• Task inputs:
-*-

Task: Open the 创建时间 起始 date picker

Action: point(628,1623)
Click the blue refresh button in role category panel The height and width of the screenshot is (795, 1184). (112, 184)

-*-

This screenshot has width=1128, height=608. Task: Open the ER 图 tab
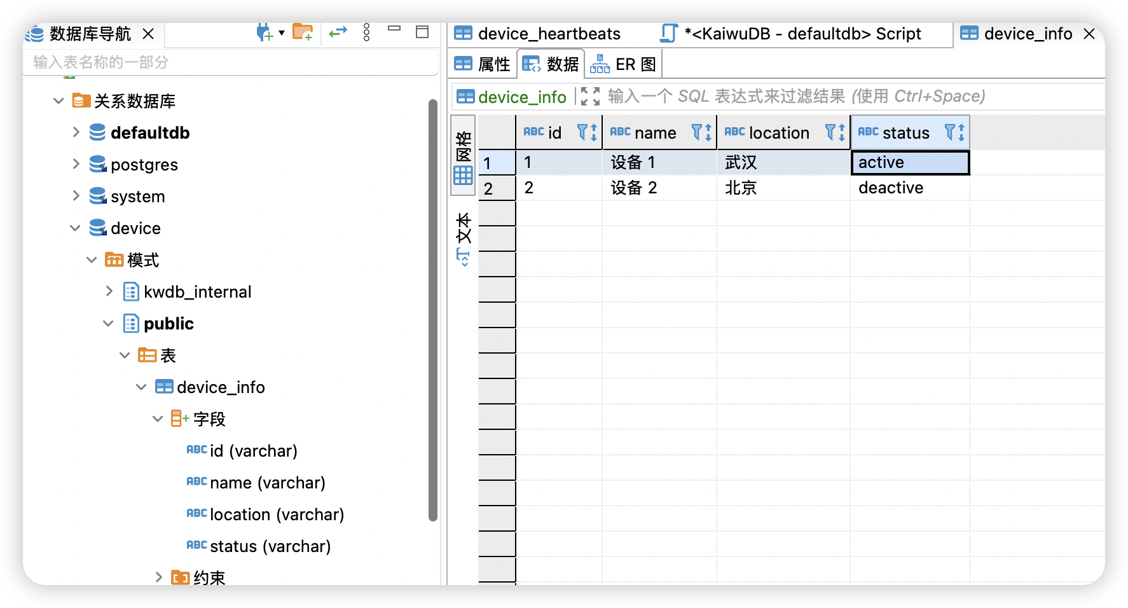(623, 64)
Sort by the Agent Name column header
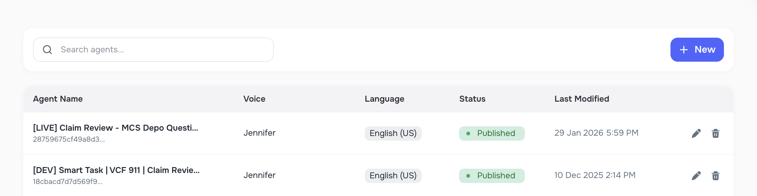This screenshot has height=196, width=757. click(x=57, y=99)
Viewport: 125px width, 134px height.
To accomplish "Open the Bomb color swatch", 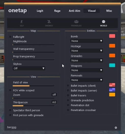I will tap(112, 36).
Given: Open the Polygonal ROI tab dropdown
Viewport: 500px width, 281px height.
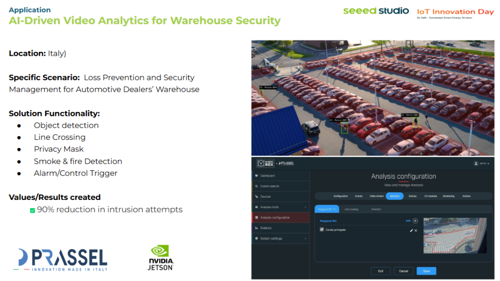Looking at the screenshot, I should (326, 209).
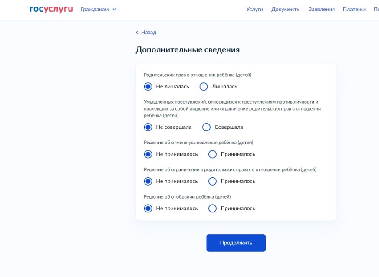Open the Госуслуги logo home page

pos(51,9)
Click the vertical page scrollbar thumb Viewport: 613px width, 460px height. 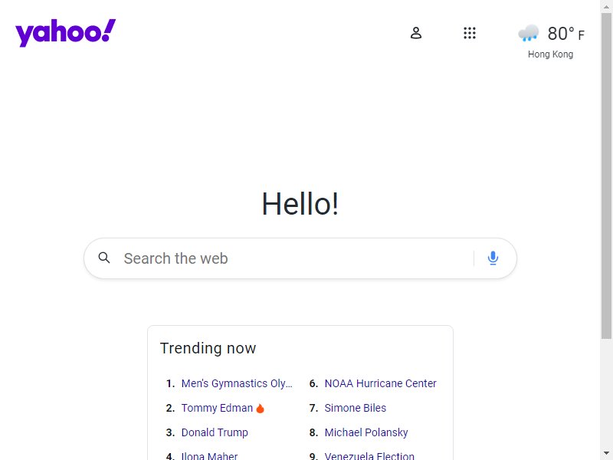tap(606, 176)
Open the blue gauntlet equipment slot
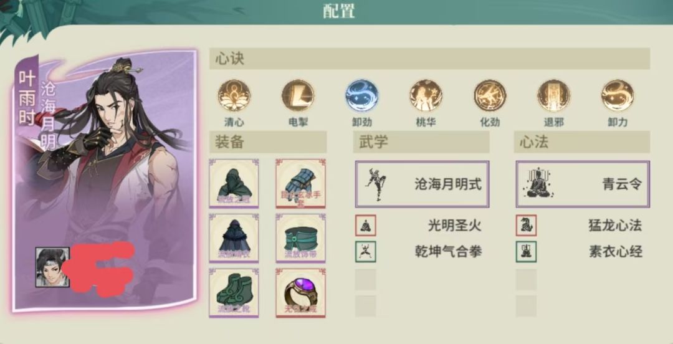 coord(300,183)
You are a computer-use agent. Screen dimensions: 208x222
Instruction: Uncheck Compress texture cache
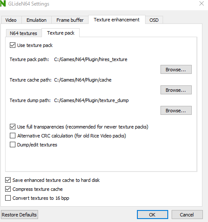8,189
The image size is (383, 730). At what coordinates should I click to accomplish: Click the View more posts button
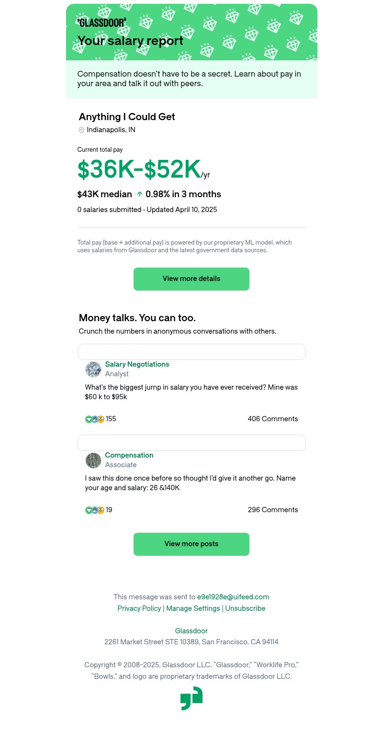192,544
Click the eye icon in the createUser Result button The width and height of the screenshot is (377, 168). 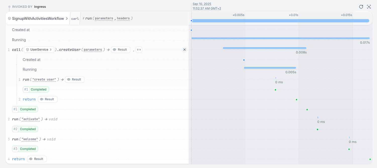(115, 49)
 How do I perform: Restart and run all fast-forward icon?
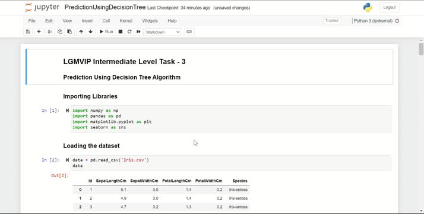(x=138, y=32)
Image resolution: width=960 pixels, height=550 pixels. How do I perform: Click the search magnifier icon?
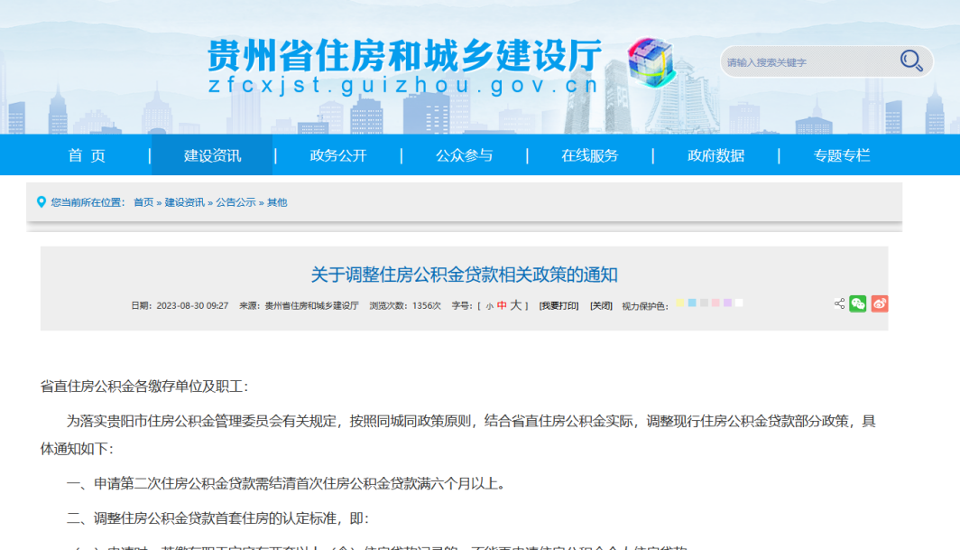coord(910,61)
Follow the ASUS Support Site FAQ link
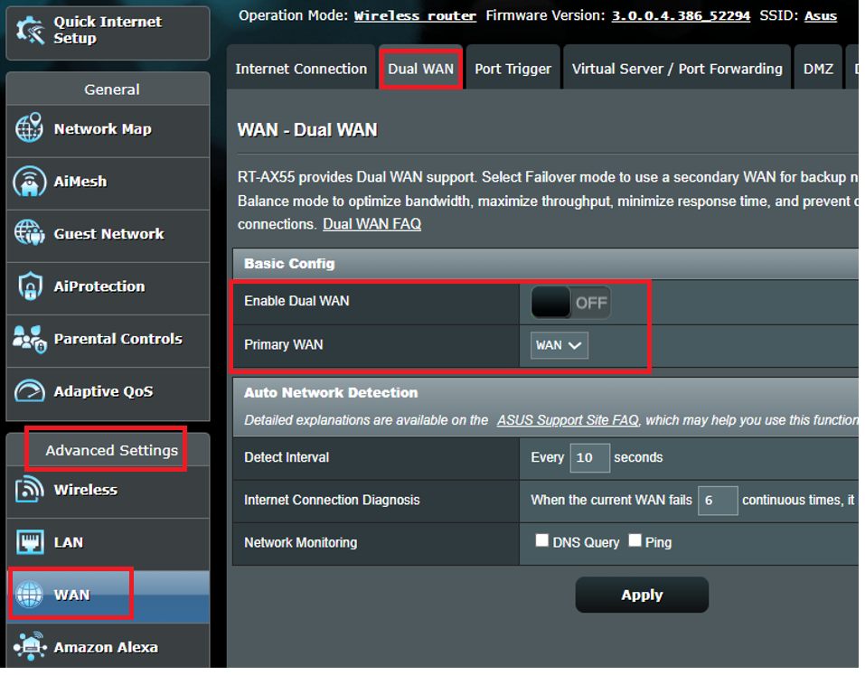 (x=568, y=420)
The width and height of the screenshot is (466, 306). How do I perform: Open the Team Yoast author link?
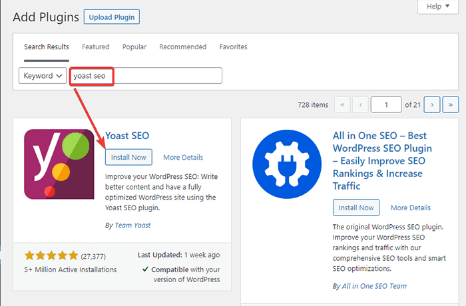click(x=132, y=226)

-*-

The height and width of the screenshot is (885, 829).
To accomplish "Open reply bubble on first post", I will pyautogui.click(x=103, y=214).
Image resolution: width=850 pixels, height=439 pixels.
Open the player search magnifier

-*-

Using only the entries above, output the line with "Task: Open the 创建时间 起始 date picker", the line with "Click the blue", and all lines between them, exactly as they stand.

Task: Open the 创建时间 起始 date picker

Action: point(628,1623)
Click the blue refresh button in role category panel The height and width of the screenshot is (795, 1184). (112, 184)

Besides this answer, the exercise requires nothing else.